What is Synthetic Graphite?

What are the uses of synthetic graphite?

Synthetic graphite uses cover a variety of applications, including energy storage applications and steel manufacturing, and its particular uses are dependent on its form.

Synthetic graphite typically comes in two forms: electrodes and graphite blocks. The form of synthetic graphite directly determines which industries it will be used in.

• Electrodes: Synthetic graphite electrodes are primarily created using petroleum coke as a precursor and are almost exclusively found in electric-arc furnaces — these furnaces are used for melting steel and iron, and producing ferroalloys.

• Graphite blocks: Synthetic graphite blocks, or isotropic graphite, are primarily used for energy storage in the solar industry. These blocks are made using the same petroleum coke process as electrodes, but differ slightly in the structure of the coke used.

• Secondary synthetic graphite: Secondary synthetic graphite is a by-product material of synthetic graphite production, and it is typically yielded as a powder.
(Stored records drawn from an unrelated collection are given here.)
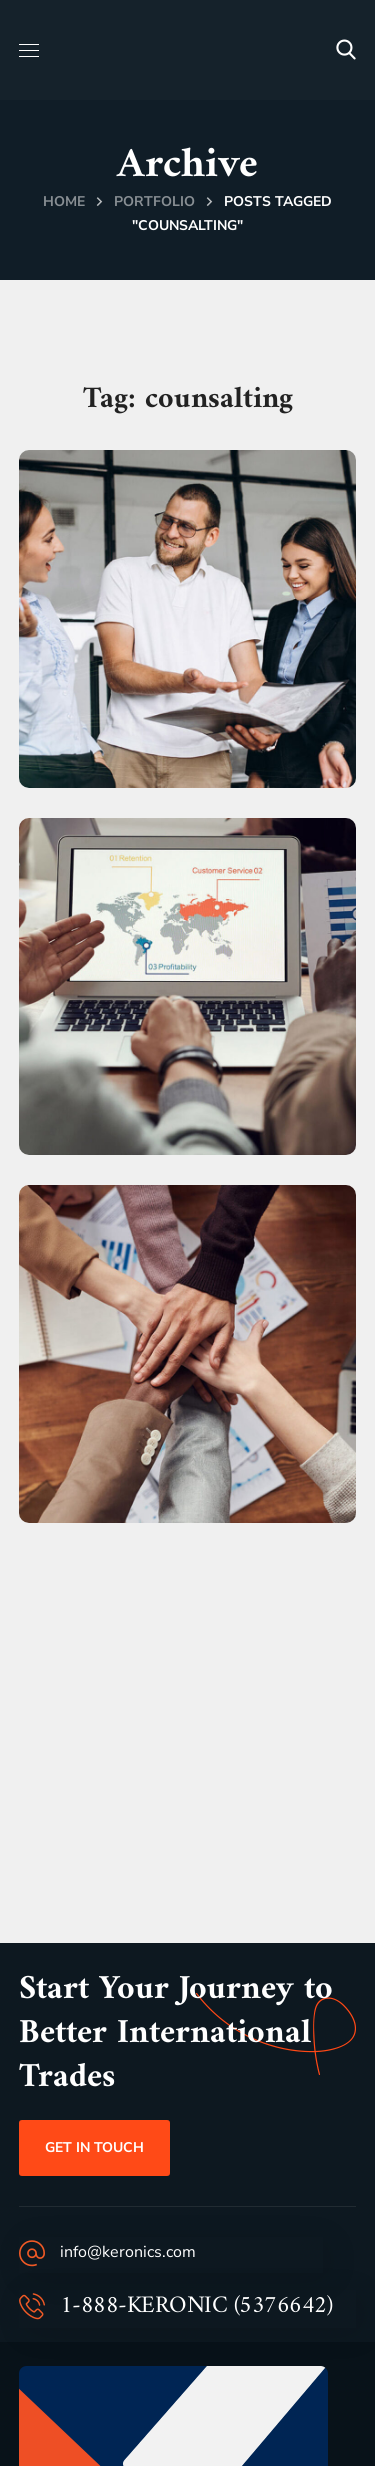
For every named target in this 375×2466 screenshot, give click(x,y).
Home (64, 201)
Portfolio (154, 201)
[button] (346, 50)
This by-product is considered a low-cost graphite material and some forms of it can compete with natural graphite in applications like brake linings and lubricants.

• Primary synthetic graphite: Primary synthetic graphite is typically manufactured in powder form and used for high-end lithium-ion batteries. However, it is more expensive to produce and can cost the same amount as manufacturing an electrode. Unlike its secondary counterpart, primary synthetic graphite is not a by-product material.
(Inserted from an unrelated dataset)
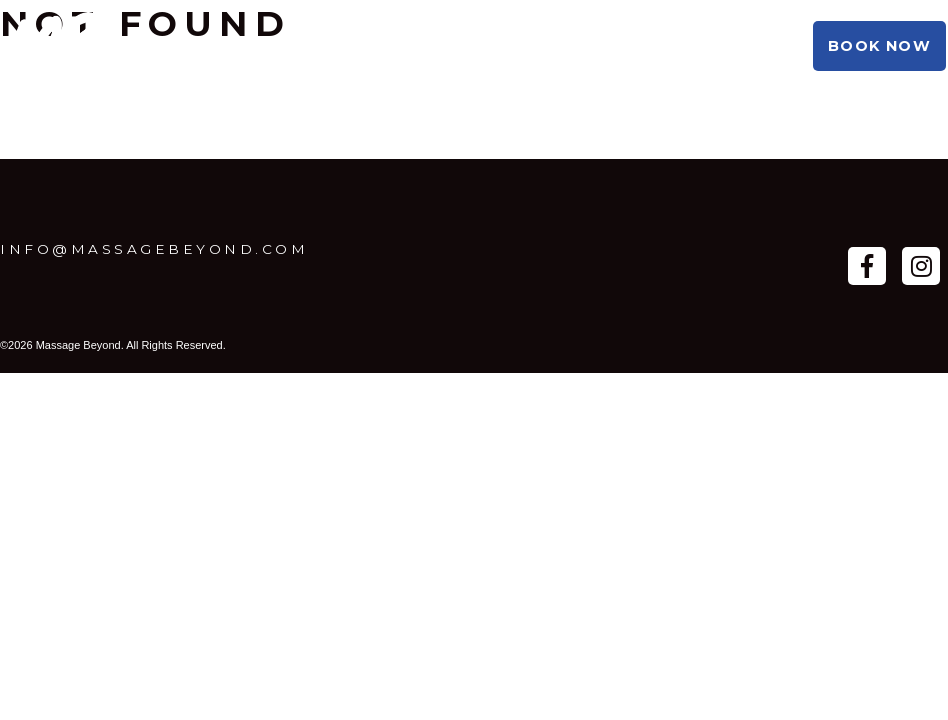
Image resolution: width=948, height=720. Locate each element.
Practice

Is synthetic graphite better than natural graphite?

As for how synthetic graphite compares to natural graphite, synthetic graphite is purer than natural graphite in terms of carbon content and tends to behave more predictably. This makes synthetic graphite a better option than natural for use in high-performance applications that require higher efficiency and reliability such as lithium-ion batteries for electric vehicles.

On the flip side, as the process is energy intensive, synthetic graphite production can be significantly more expensive than that of natural graphite, and the environmental impact of synthetic graphite is worse as well.

‘Synthetic graphite anode production can be over four times more carbon intensive than natural graphite anode production, due to its use of energy and fossil fuels as a feedstock,’ according to Benchmark.

These higher economic and environmental costs for producing synthetic graphite has led graphite end users to substitute natural graphite for synthetic graphite in battery anodes.

How big is the synthetic graphite market?

The global synthetic graphite market size is expected to come in at US$3.41 billion in 2025, according to Mordor Intelligence, and is projected to growing at a CAGR of 6.83 percent to reach more than US$4.74 billion by 2030.

In terms of overall graphite demand, Benchmark Mineral Intelligence expects to see a supply deficit from growth in the battery sector moving forward.

As a whole, it appears graphite’s future is bright. However, synthetic graphite will still face somewhat of an uphill battle. For one, improvements in natural graphite purity are helping it enter the nuclear technology and high-end battery markets, which have typically been owned by synthetic graphite.

Price will certainly continue to be a determining factor in the competition between natural and synthetic graphite. Data from S&P Global Market Intelligence shows that processing synthetic graphite is three times as energy intensive as processing natural graphite, which translates into higher costs for the artificial material.

Going forward, higher synthetic graphite prices are expected, as are higher natural graphite prices, as demand rises and electric vehicle battery manufacturers vie for the limited supply outside of China.